_Source document_.
•••

ON 3RD JUNE, 2016


Mr. President

The Two Vice Presidents

ILO Director General

Hon. Ministers


Ladies and Gentlemen

  • Allow me to first and foremost congratulate you Mr. President for your election together with your vice presidents to steer the affairs of this years Conference. We in COTU (K) are convinced that you will succeed in your mandate and enable the Conference to achieve its objectives.
  • COTU (K) welcomes the Director Generals Report on, The End to Poverty Initiative the ILO and the 2030 Agenda, for its relevancy and timelines to our contemporary world of work. The 2030 agenda for sustainable development adopted by the UN general assembly in September 2015 largely mirrors the values and principles that the ILO has stood for since its founding in 1919 and the cause of Social Justice which is the reason for its existence.
  • It is also an affirmation of our own decent work agenda through which we sought to transform the world of work. The 17 goals and the 169 targets which underpin the 2030 agenda all contain certain decent work elements and hence the need to ILO to intensify its partnership, Cooperation and engagement with the UN multilateral frameworks, International Financial Institutions, social partners and other players in the implementation of the Agenda.
  • We note the decent work implications of the 2030 agenda and the challenges they pose, and agree that its only through full and committed involvement of tripartite partners that can successfully implement the same, we therefore support the reports analysis of what the ILO and its tripartite partners have done so far.
  • Luckily, for us in the ILO, we have already covered considerable ground and are clear on the path to sustainable development. What remains now is for the organization to assist member states to replicate the agenda in our respective national development strategies so as to ensure the visibility of decent work elements in such policy frameworks and outcomes.

Mr. President,

  • Contrary to previous practice in national policy making, development, implementation, monitoring and planning in many countries particularly in the developing world like ours, we want to have strong presence and participation of the Ministries of Labour, Employment, planning and finance as well as Workers and Employers organizations in a multi-stakeholders arrangements as noted in the report. The added value of engagement of workers and employers organizations along side ministries of labour is to ensure that they bring their practical knowledge on board and experience of the world of work and increase capacity for independent monitoring of progress and accountability for results.

•••

_Entries_.
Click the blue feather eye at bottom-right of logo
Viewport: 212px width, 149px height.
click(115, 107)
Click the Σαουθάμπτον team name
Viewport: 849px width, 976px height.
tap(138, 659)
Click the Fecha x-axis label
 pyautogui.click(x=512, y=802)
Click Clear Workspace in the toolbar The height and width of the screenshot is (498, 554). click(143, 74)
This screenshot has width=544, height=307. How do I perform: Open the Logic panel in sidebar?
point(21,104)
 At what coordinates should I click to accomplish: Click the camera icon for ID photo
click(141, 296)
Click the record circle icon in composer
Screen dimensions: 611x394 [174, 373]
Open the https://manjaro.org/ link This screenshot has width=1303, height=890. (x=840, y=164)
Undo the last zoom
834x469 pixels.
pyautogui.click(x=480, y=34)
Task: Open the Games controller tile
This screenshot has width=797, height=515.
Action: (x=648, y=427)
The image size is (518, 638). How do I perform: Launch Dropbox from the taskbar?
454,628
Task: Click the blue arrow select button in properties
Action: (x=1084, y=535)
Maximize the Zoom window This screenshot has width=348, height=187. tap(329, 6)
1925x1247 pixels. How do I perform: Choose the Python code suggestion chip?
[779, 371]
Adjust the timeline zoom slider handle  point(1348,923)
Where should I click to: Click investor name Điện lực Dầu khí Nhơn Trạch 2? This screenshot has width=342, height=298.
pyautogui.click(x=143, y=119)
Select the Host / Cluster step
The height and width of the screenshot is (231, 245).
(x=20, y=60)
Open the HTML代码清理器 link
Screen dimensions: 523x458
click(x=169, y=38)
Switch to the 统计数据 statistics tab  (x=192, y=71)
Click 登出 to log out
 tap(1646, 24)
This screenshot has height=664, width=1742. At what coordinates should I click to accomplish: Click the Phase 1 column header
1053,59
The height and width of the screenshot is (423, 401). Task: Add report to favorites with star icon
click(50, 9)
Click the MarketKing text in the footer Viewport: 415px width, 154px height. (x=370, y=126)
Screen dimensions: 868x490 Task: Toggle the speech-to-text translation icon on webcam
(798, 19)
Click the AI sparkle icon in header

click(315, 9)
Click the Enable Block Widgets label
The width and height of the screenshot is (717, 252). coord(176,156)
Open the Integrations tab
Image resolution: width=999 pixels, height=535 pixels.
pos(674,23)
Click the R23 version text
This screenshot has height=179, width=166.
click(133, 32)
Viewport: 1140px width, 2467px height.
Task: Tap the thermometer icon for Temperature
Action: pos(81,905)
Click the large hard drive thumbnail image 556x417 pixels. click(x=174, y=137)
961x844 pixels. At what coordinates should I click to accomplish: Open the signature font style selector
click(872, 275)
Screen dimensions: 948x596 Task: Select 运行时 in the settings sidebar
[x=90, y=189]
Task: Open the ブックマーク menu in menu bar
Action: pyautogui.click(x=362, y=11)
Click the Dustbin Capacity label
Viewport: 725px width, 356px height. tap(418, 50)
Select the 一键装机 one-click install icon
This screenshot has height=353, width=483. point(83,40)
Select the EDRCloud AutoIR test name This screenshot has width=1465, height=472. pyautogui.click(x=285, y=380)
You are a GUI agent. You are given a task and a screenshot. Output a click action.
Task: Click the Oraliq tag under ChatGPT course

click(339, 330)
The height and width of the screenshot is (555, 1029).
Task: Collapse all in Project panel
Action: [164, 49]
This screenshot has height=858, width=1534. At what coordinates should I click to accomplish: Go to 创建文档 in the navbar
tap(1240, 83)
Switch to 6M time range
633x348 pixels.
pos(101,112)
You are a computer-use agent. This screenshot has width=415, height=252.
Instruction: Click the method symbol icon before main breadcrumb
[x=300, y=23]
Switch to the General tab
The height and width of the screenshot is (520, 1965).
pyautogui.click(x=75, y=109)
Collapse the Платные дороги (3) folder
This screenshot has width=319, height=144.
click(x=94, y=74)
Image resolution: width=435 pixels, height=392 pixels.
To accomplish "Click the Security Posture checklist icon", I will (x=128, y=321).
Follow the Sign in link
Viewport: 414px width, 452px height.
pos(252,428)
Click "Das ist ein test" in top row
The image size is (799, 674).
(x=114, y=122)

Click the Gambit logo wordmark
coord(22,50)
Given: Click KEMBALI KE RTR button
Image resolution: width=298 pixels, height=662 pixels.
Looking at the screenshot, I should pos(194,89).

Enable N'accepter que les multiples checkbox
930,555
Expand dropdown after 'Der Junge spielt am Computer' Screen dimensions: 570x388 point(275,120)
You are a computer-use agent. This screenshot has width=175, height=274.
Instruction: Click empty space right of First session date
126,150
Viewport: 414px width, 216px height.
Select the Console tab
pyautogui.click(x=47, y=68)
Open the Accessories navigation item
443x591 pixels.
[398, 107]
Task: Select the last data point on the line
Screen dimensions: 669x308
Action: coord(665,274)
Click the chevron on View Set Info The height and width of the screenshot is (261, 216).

•••

_Exercise task A_. List every party the conference speech addresses in its opening salutation.
_Exercise task B_. Rewrite the stretch of the records from the line containing "This screenshot has height=664, width=1742." through the line containing "click(x=94, y=74)", swapping "label" for "caption" and leaving everything else as it is. Output only those lines.

_Written reply A_.
- Mr. President
- The Two Vice Presidents
- ILO Director General
- Hon. Ministers
- Ladies and Gentlemen

_Written reply B_.
This screenshot has height=664, width=1742. At what coordinates should I click to accomplish: Click the Phase 1 column header
1053,59
The height and width of the screenshot is (423, 401). Task: Add report to favorites with star icon
click(50, 9)
Click the MarketKing text in the footer Viewport: 415px width, 154px height. (x=370, y=126)
Screen dimensions: 868x490 Task: Toggle the speech-to-text translation icon on webcam
(798, 19)
Click the AI sparkle icon in header

click(315, 9)
Click the Enable Block Widgets caption
The width and height of the screenshot is (717, 252). coord(176,156)
Open the Integrations tab
Image resolution: width=999 pixels, height=535 pixels.
pos(674,23)
Click the R23 version text
This screenshot has height=179, width=166.
click(133, 32)
Viewport: 1140px width, 2467px height.
Task: Tap the thermometer icon for Temperature
Action: pos(81,905)
Click the large hard drive thumbnail image 556x417 pixels. click(x=174, y=137)
961x844 pixels. At what coordinates should I click to accomplish: Open the signature font style selector
click(872, 275)
Screen dimensions: 948x596 Task: Select 运行时 in the settings sidebar
[x=90, y=189]
Task: Open the ブックマーク menu in menu bar
Action: pyautogui.click(x=362, y=11)
Click the Dustbin Capacity caption
Viewport: 725px width, 356px height. tap(418, 50)
Select the 一键装机 one-click install icon
This screenshot has height=353, width=483. point(83,40)
Select the EDRCloud AutoIR test name This screenshot has width=1465, height=472. pyautogui.click(x=285, y=380)
You are a GUI agent. You are given a task and a screenshot. Output a click action.
Task: Click the Oraliq tag under ChatGPT course

click(339, 330)
The height and width of the screenshot is (555, 1029).
Task: Collapse all in Project panel
Action: [164, 49]
This screenshot has height=858, width=1534. At what coordinates should I click to accomplish: Go to 创建文档 in the navbar
tap(1240, 83)
Switch to 6M time range
633x348 pixels.
pos(101,112)
You are a computer-use agent. This screenshot has width=415, height=252.
Instruction: Click the method symbol icon before main breadcrumb
[x=300, y=23]
Switch to the General tab
The height and width of the screenshot is (520, 1965).
pyautogui.click(x=75, y=109)
Collapse the Платные дороги (3) folder
This screenshot has width=319, height=144.
click(x=94, y=74)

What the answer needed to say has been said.